It’s a video-first music service that can also play in the background, like you would expect a music app to do. That sets it apart from other music apps, many of which give you a choice of videos or songs – but not ­interchangeably.

However, while YouTube Music offers a lot of interesting features, most of them require a subscription to the new YouTube Red service, which will set you back US$10 (Dh36) a month, or $13 if you sign up through YouTube’s iPhone app. Without Red, YouTube Music will impose adverts similar to those you see on the YouTube website, and several functions won’t work at all. New users can sign up for a 14-day free trial of Red, but to continue commercial free you’ll need to pony up.

YouTube Music is first and foremost a music-video app, albeit one designed with an awareness that most people will be using it on their phones. For those times when you would rather listen than watch, you can toggle the app to audio-only mode, which turns off the video and replaces it with a still image. You can even turn off the screen completely and keep listening while you do something else.

But here is the first blow to users of the free version: the ­audio-only mode is only available to paid subscribers. You can also shrink the video to a little strip at the bottom of the app, where it will continue playing in a cropped format while you look for the next video. The app will even keep the music playing if you switch to other tasks, checking your email, for example – but, again, only if you’ve paid for Red.

There are also some curious omissions. For instance, there’s no easy way to create a playlist in which you can build a queue of videos to play one after the other.

The app does offer "song stations", which build queues of videos from artists related to the one you are listening to. You can toggle the range of the resulting mix with options such as "less variety", "more variety" or "balanced". I started a station with Passenger's Let Her Go, and so far I am pretty happy with the "balanced" playlist it created, which included Counting Stars from OneRepublic and Burn by Ellie Goulding.

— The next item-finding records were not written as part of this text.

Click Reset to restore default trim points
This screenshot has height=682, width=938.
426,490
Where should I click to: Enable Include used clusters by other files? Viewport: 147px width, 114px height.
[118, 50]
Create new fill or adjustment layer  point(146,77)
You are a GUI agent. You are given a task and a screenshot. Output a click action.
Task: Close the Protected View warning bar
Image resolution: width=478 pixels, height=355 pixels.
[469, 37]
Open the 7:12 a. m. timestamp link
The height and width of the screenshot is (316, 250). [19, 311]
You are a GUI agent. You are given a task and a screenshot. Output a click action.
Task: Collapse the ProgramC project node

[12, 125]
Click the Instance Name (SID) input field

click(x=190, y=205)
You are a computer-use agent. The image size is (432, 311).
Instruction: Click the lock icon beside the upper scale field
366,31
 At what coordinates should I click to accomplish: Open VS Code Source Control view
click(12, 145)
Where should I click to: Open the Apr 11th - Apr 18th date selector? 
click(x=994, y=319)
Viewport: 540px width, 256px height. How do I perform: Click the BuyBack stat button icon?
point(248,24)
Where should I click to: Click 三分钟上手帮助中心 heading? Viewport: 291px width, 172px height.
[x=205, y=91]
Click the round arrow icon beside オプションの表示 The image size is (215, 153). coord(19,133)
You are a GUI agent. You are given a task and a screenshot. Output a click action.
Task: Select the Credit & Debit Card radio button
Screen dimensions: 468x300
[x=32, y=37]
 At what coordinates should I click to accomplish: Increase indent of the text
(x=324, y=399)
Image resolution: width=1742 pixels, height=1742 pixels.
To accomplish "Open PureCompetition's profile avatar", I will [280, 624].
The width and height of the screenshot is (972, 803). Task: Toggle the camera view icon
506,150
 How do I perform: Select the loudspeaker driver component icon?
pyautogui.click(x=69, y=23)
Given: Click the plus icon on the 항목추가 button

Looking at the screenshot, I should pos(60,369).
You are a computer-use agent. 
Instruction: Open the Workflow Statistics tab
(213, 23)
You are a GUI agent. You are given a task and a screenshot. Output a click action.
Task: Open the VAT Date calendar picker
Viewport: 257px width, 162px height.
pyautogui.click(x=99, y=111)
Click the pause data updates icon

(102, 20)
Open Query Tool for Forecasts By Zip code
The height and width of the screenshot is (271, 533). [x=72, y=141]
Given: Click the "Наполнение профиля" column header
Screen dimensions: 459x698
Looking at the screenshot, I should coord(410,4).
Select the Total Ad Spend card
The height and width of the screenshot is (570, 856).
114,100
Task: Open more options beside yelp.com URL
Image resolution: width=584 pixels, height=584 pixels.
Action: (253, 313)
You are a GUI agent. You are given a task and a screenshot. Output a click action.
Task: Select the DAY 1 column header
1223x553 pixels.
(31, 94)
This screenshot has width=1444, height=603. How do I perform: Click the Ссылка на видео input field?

You can also play all of the videos you have given the thumbs up to, which turns that grouping into a crude sort of favourites playlist.

The app is much less cluttered than competing services such as Apple Music, which has more lists and tabs than you’ll know what to do with. YouTube Music limits the tabs to three – home, hot (trending videos), and thumbs up (your favourites).

Home offers recommended videos, and it is easy to find something playable.

Your mileage may vary with the “hot” tab – it didn’t do much for me, although I’m usually a bit out of sync with the mainstream.

There is one other fun feature, called “offline mixtape”. This automatically saves 20 audio-­only songs for you based on your tastes, for when you know you’re going to get spotty reception. I wish it saved the videos instead of only the audio, but this will at least keep the music playing in a pinch. Alas, offline mixtapes are also disabled in the ad-­supported version of the app.

YouTube Music makes Google’s $10-a-month music subscription a lot more attractive. Paying the premium not only unlocks all the features in YouTube Music itself, it also gets you ad-free playback on the main YouTube app, access to Google Play Music and, further down the road, will also give you some original material from ­YouTube stars.